Entries for locating text and elements

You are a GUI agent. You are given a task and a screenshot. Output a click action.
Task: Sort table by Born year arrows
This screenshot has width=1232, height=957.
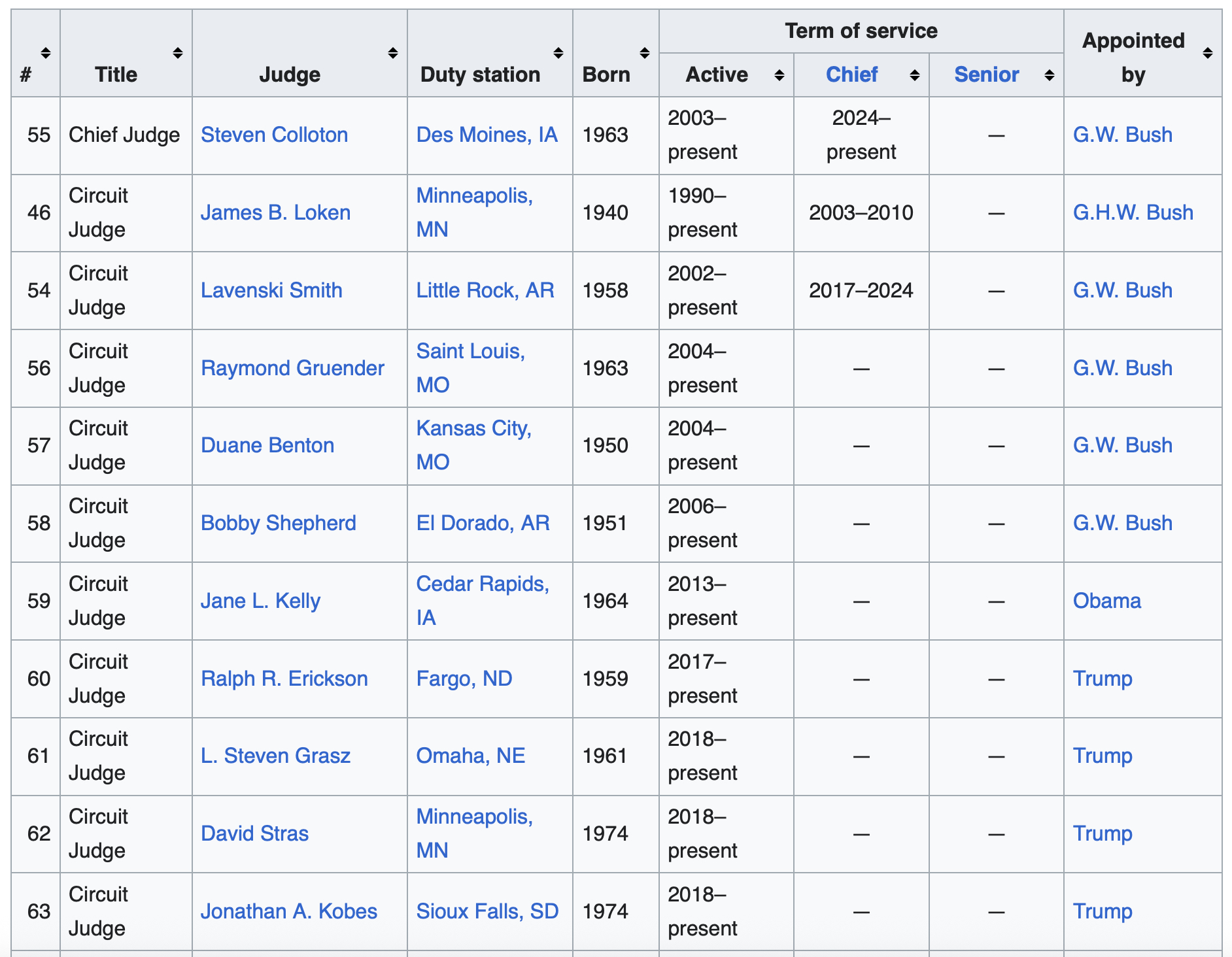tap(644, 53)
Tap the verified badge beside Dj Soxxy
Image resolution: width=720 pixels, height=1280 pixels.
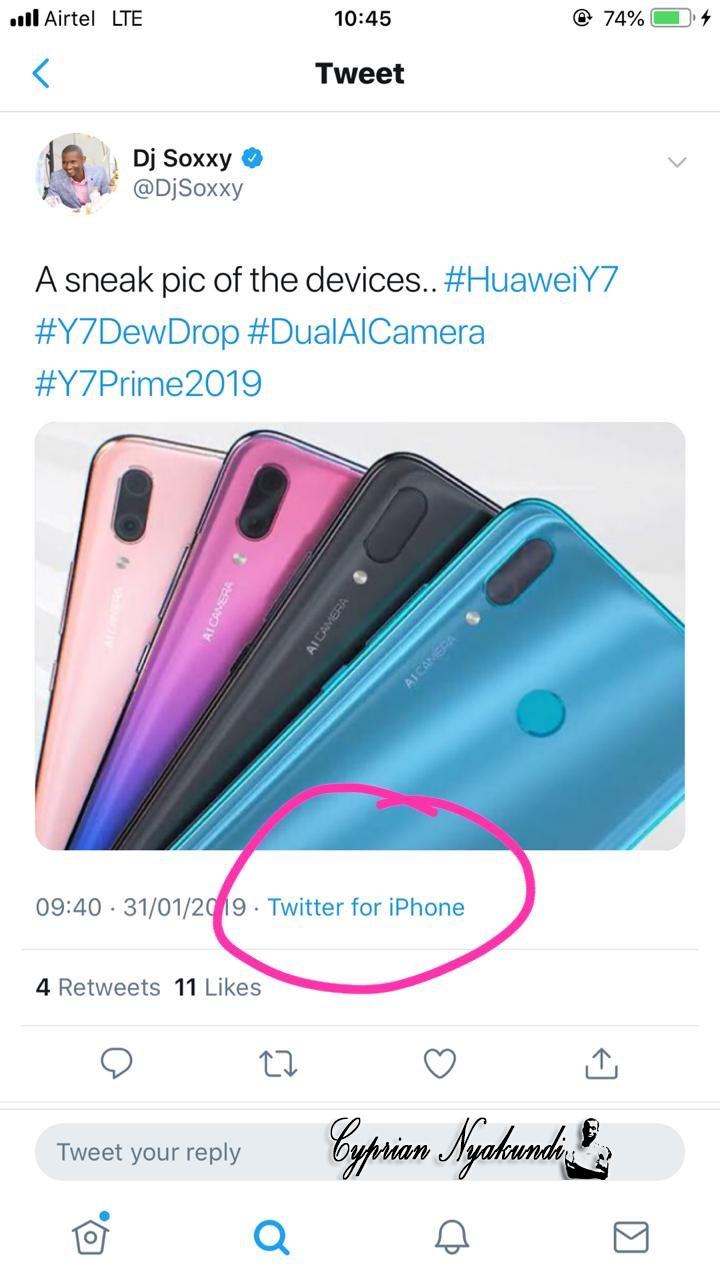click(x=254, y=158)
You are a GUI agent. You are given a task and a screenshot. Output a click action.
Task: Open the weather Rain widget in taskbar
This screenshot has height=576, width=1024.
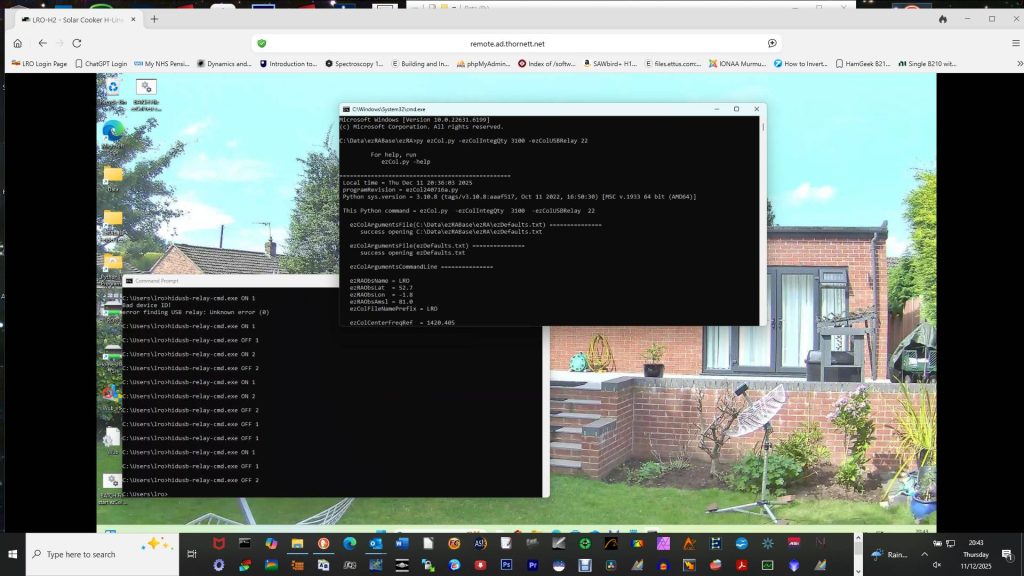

• Short exercise: Rewrite all the entries above, requests included, and scale each coordinate in the answers by 0.75, rounding to whole numbers with halves rounded up. Omit the pictures.

• Reply to the task:
You are a GUI agent. You are given a task and a screenshot. Output a click action.
Task: Sort table by Born year arrows
This screenshot has width=1232, height=957.
tap(483, 40)
Tap the verified badge beside Dj Soxxy
Image resolution: width=720 pixels, height=1280 pixels.
click(x=191, y=119)
You are a GUI agent. You are given a task and a screenshot. Output a click action.
Task: Open the weather Rain widget in taskbar
This screenshot has height=576, width=1024.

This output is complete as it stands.